La olla exprés tiene muchas ventajas en la cocina. Sin duda la principal utilidad de este utensilio, también llamada olla rápida u olla a presión, es el gran ahorro de tiempo de cocinado: hasta un tercio del tiempo respecto a una olla normal. Es decir, un alimento que se cocinaría en 45 minutos está listo en unos 15 minutos.

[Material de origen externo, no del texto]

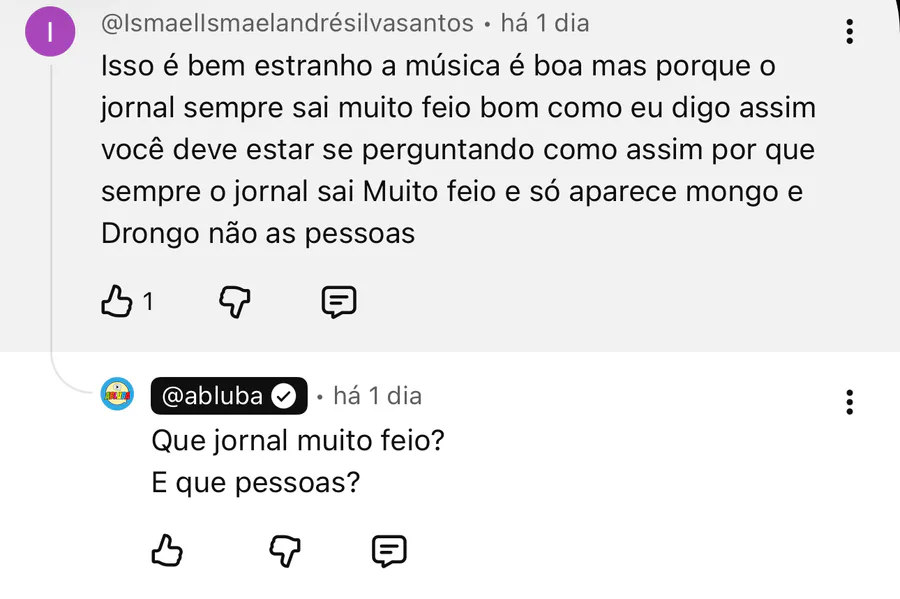The width and height of the screenshot is (900, 599).
Task: Click the "E que pessoas?" reply line
Action: [x=255, y=483]
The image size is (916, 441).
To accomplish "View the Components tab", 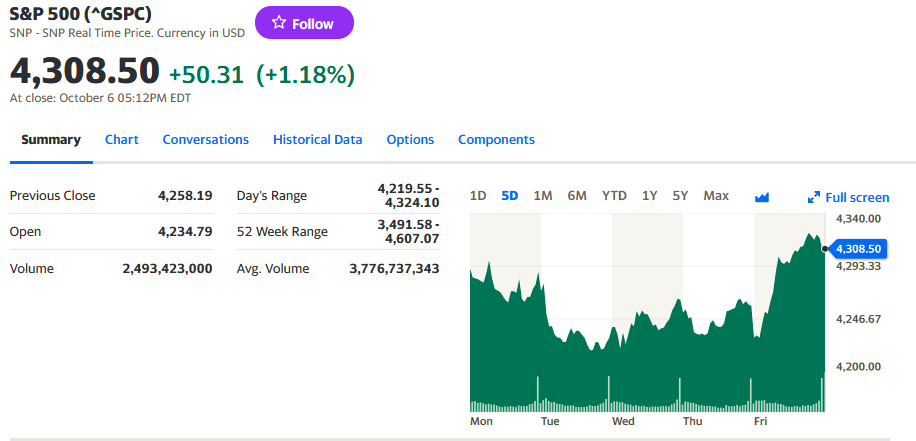I will point(497,140).
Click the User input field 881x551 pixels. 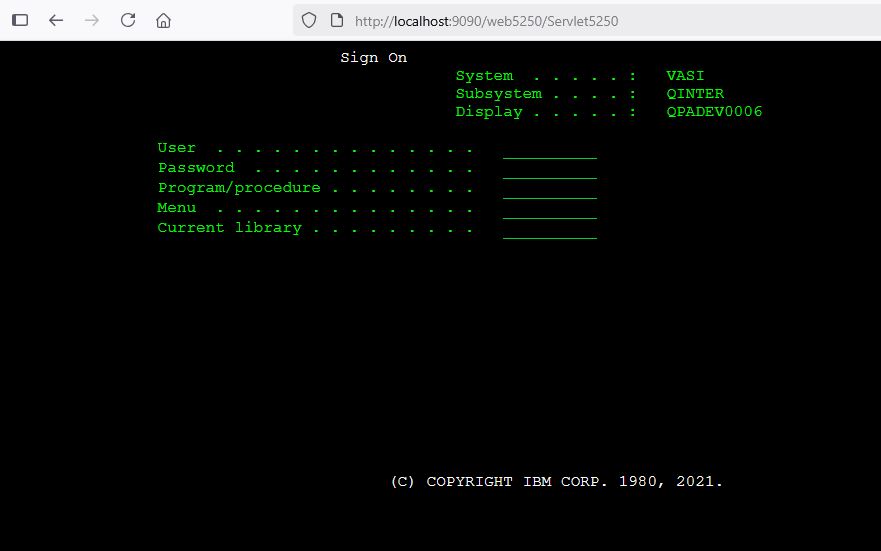point(549,149)
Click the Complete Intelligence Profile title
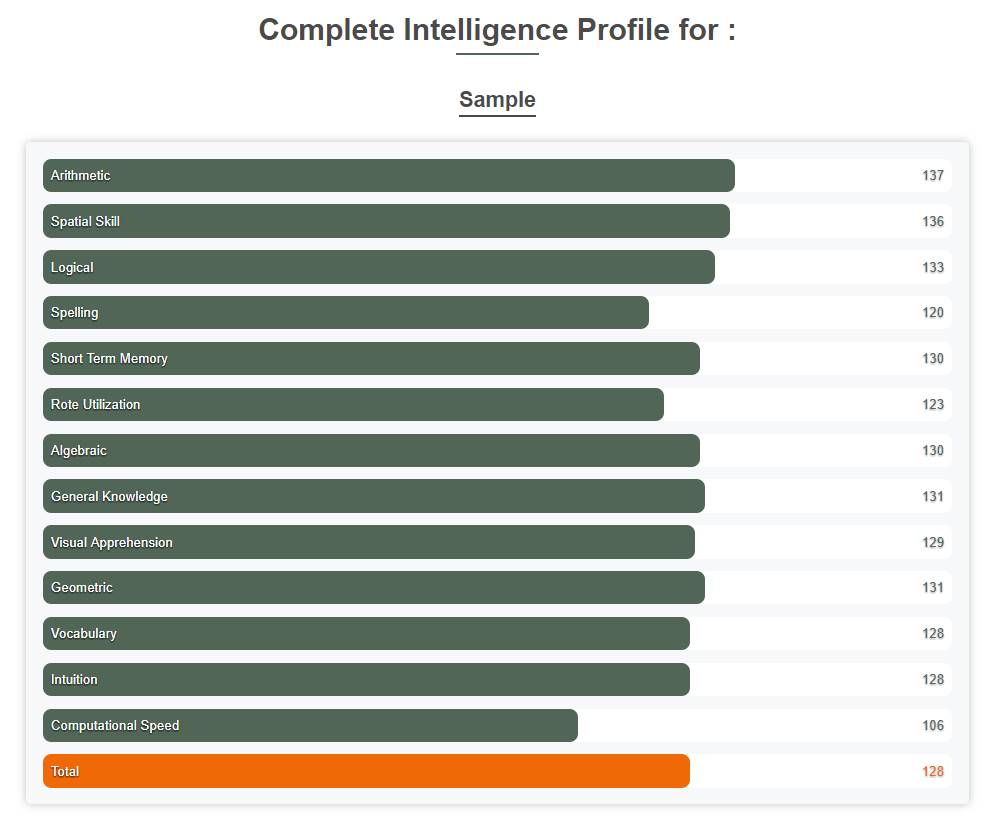993x826 pixels. tap(497, 30)
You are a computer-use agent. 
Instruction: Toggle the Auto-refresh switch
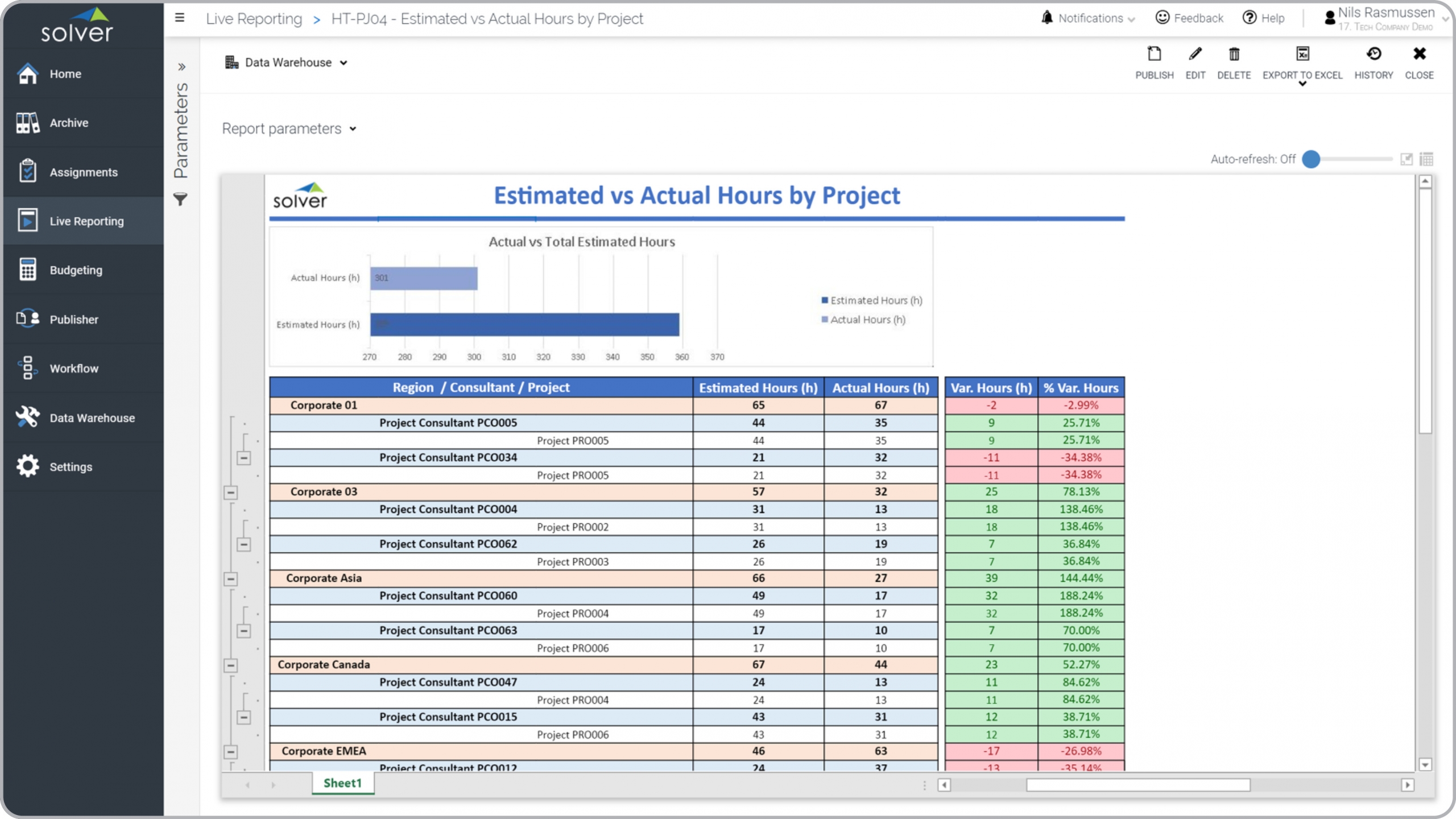click(1311, 159)
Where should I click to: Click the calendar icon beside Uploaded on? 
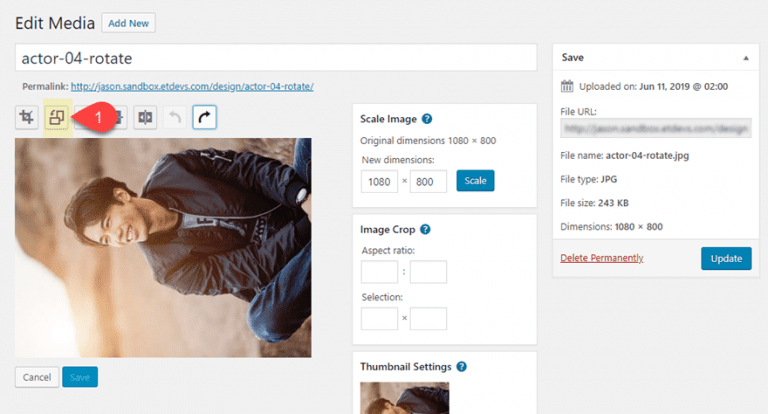tap(567, 86)
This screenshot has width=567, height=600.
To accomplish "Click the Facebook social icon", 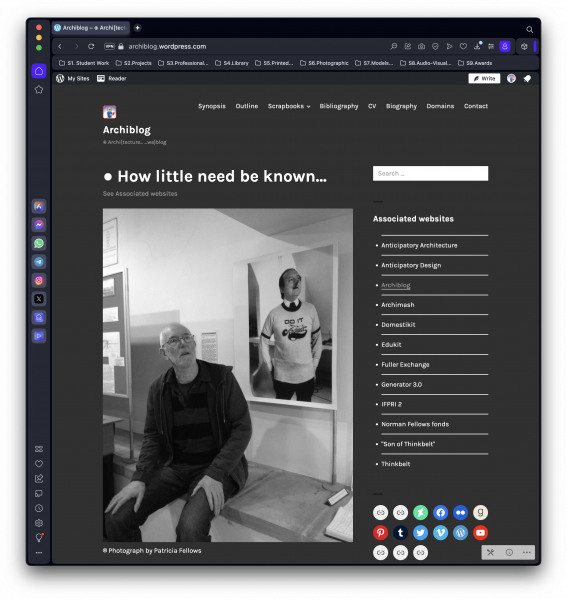I will coord(440,513).
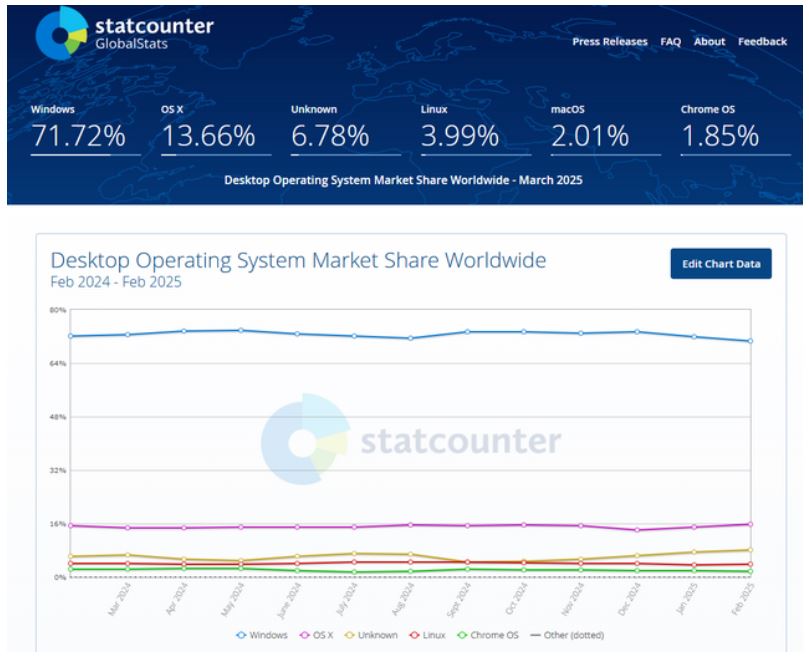
Task: Select the Chrome OS 1.85% stat
Action: click(x=719, y=137)
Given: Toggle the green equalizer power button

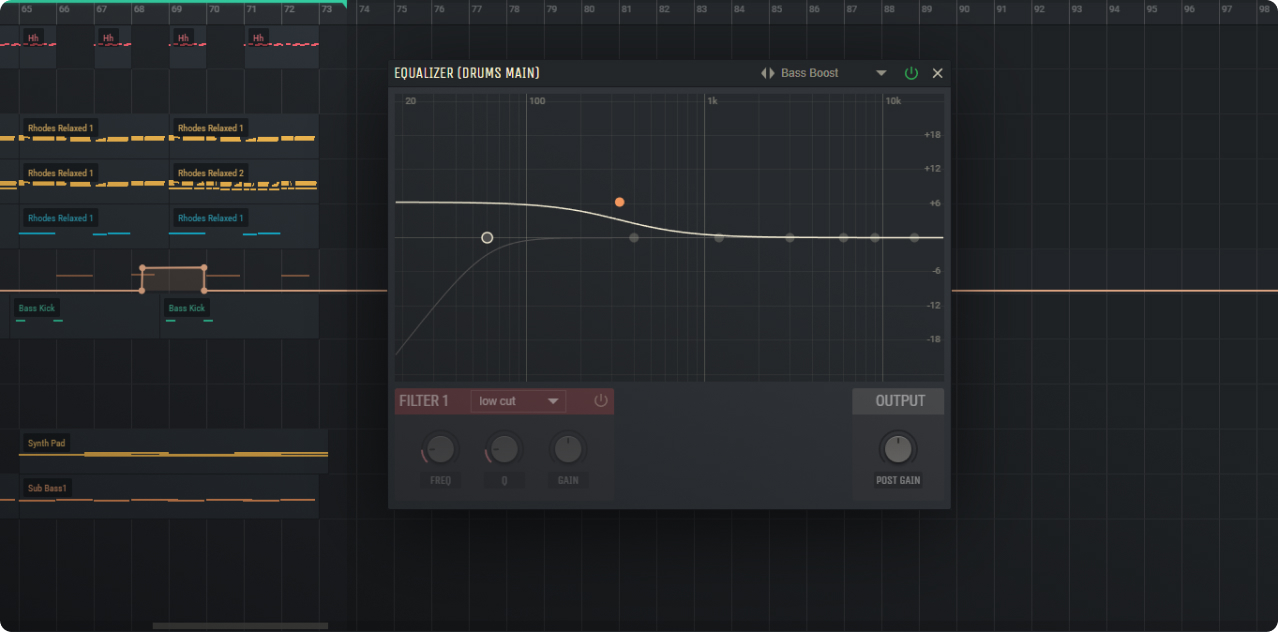Looking at the screenshot, I should click(x=911, y=73).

Además de ahorrar tiempo, la olla exprés también nos permite ahorrar energía. Su uso supone hasta un 70% menos de consumo energético respecto a las ollas normales, lo que también se traduce en un ahorro de dinero.

Del mismo modo, el propio funcionamiento de este utensilio favorece un cocinado más saludable, ya que los alimentos se cuecen en su propio jugo –no es necesario añadir aceites o grasas- y los nutrientes se conservan mejor: no requiere mucha agua ni largos tiempos de cocción, lo que reduce en un 50% la disolución de vitaminas y minerales en el agua.

Como funciona una olla a presión

Los alimentos se cocinan a una temperatura superior a 100°C gracias a la presión que se acumula en el interior de la olla. El calor penetra más rápido en los alimentos y la cocción se realiza antes, lo que facilita que los alimentos queden más jugosos.

Básicamente existen dos tipos de ollas exprés: las que cuentan con válvula en la tapa, que permite el escape controlado de vapor durante la ebullición, y otros modelos que disponen de un indicador del nivel de presión.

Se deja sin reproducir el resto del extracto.